#### WORK TO COMPLETE
Your reproduction of the entries should be exact and should contain no pictures.

#### THE RECORDS
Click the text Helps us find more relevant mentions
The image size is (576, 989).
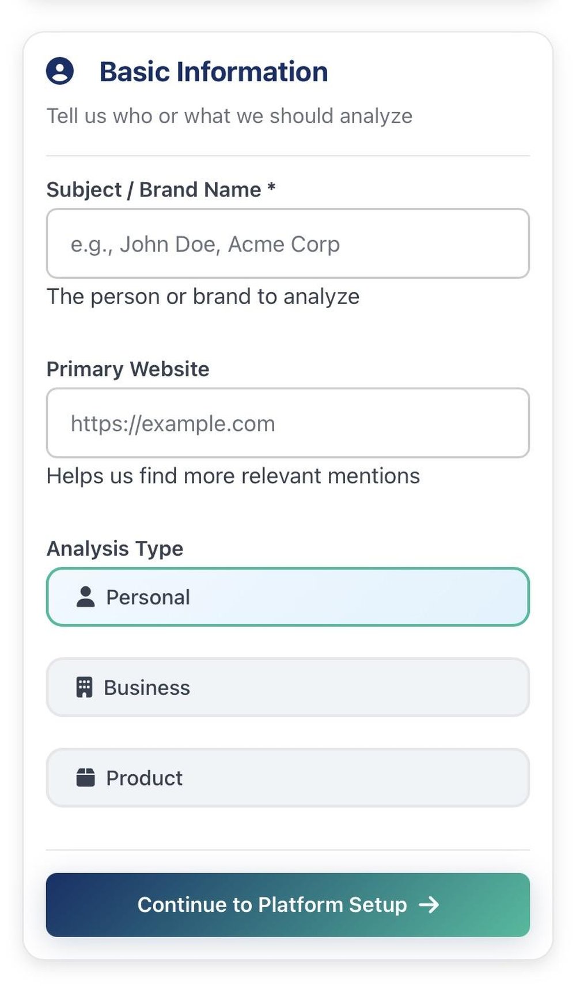tap(233, 476)
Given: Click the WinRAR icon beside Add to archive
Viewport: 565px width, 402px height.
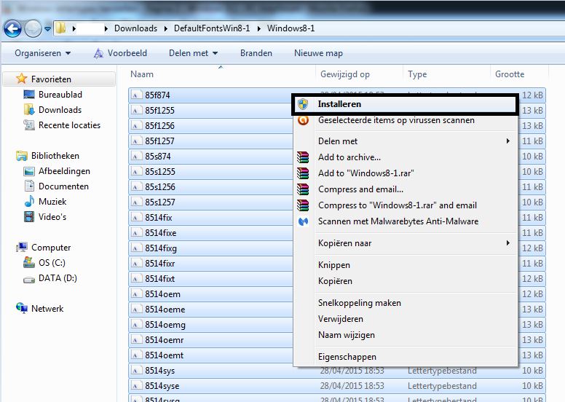Looking at the screenshot, I should click(x=304, y=157).
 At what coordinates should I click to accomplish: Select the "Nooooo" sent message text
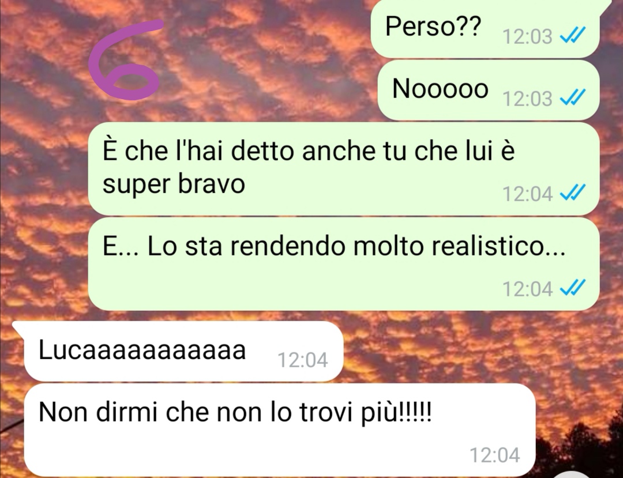(440, 88)
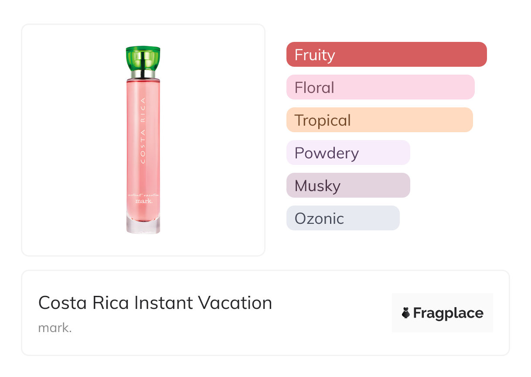Click the word 'Vacation' in the title
Viewport: 531px width, 377px height.
click(235, 303)
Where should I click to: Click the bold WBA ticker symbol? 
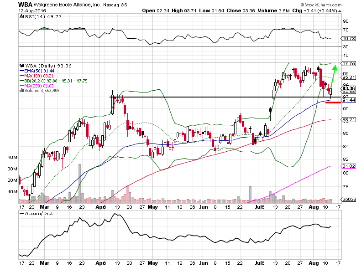(x=26, y=4)
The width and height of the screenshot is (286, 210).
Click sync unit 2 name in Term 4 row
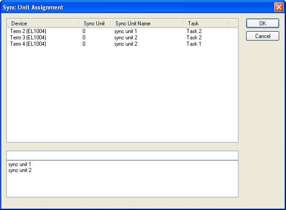point(125,44)
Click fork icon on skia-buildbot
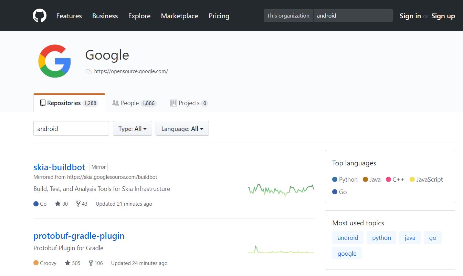Viewport: 463px width, 276px height. click(78, 204)
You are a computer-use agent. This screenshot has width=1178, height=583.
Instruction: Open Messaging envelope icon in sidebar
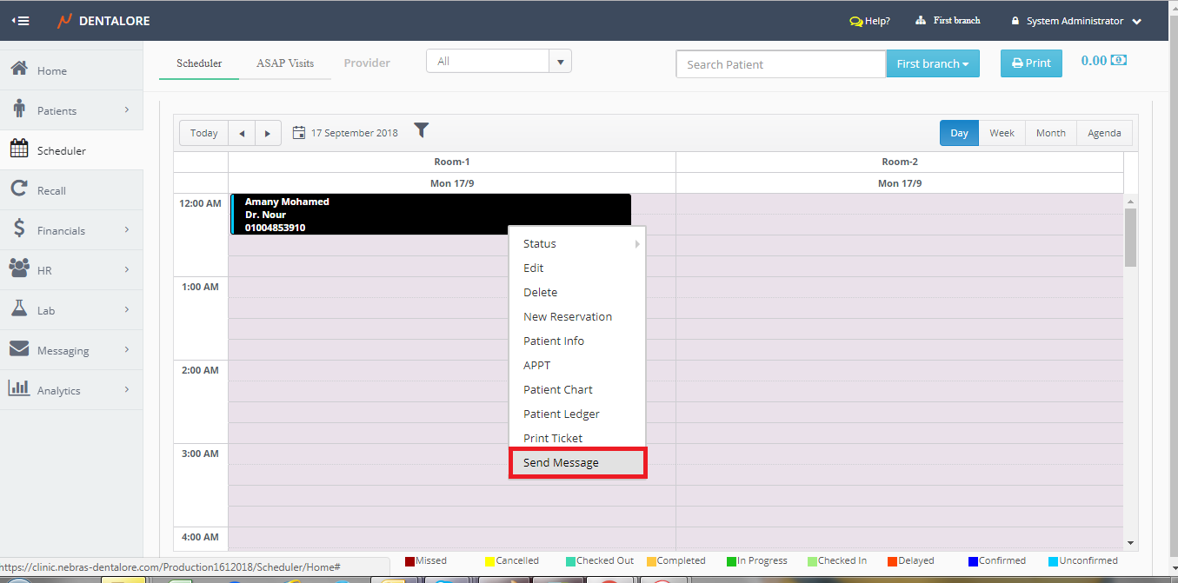click(x=19, y=349)
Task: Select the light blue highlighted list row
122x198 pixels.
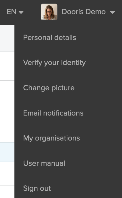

#### TASK RESPONSE
Click the text Helps us find more relevant mentions
The image size is (576, 989).
tap(233, 476)
Given: Click the WinRAR icon beside Add to archive
Viewport: 565px width, 402px height.
Looking at the screenshot, I should click(x=304, y=157).
 At what coordinates should I click to accomplish: Select the "Nooooo" sent message text
(440, 88)
Click the word 'Vacation' in the title
Viewport: 531px width, 377px height.
click(235, 303)
Where should I click to: Click the bold WBA ticker symbol? 
(x=26, y=4)
The width and height of the screenshot is (286, 210).
Click sync unit 2 name in Term 4 row
point(125,44)
Click fork icon on skia-buildbot
Viewport: 463px width, 276px height. click(78, 204)
You are a computer-use agent. This screenshot has width=1178, height=583.
Instruction: Open Messaging envelope icon in sidebar
click(x=19, y=349)
Task: Select the light blue highlighted list row
122x198 pixels.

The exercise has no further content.